Romario fue mucho más astuto que Maradona; tiene, aparentemente, mejores defensas

psicológicas: también pasó por el Barcelona, pero se rió de todo el mundo. Y Rivaldo es un obrero

capacitado: rinde cuando tiene que rendir, se la juega, pero sabe que la fortuna es transitoria y

exige, no derrocha, no se entrega si no es mediante cuantiosos talones (bancarios, no de

Aquiles).

Poco antes de fin de año leí que Maradona había publicado unas memorias, convenientemente

escritas por otra persona, y que el libro tenía muchísimo éxito. Pero la noche de fin de año, una

querida amiga uruguaya me pasó un fax desde Montevideo, con una página de la Guía del Ocio,

donde se destacaban los libros más vendidos en la Feria del Libro. Para mi asombro, mi novela El

amor es una droga dura figuraba primero en la lista, y tercero el de Maradona. Mi sorpresa fue

mayúscula, por varias razones. La primera, es que mi editorial en Argentina, Seix-Barral, ni siquiera

me comunicó que mi novela había sido publicada (en España el mismo sello la editó hace más de un

año), no tengo un ejemplar, no he visto ni la portada.
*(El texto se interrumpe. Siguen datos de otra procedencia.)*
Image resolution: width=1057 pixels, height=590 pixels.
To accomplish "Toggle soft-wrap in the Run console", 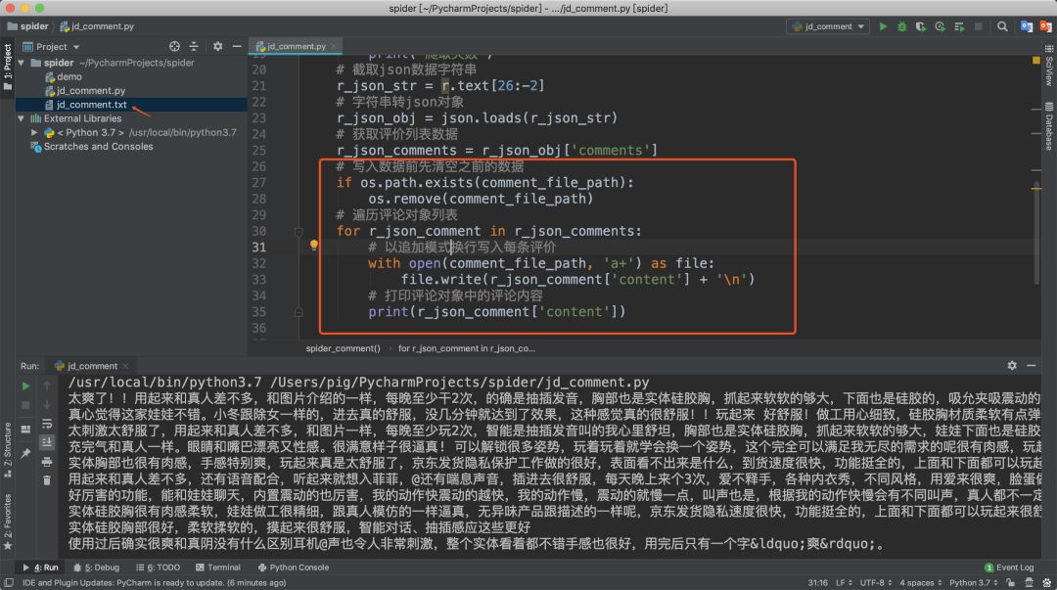I will point(47,424).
El segundo motivo es el orgullo. Les confieso

que haberle ganado a Maradona me llena de satisfacción. En estas economías liberales donde todo

se vende, especialmente el mal gusto, la chabacanería, el sensacionalismo, las vacas locas, la sangre

contaminada, donde lo único que importa es la imagen (parecer y no ser), ganarle a Maradona es

ganarle al sistema, que en materia de ediciones consiste en publicarlo todo, con la mayor frivolidad

del mundo, inventándose genios, talentos y escritores inexistentes, o empleando el éxito en el

periodismo o en la televisión para lanzar libros de leer y tirar. Ganarle a Maradona no entraba en

mis proyectos, ni en mis aspiraciones. No puedo menos que agradecérselo a los lectores de mi país.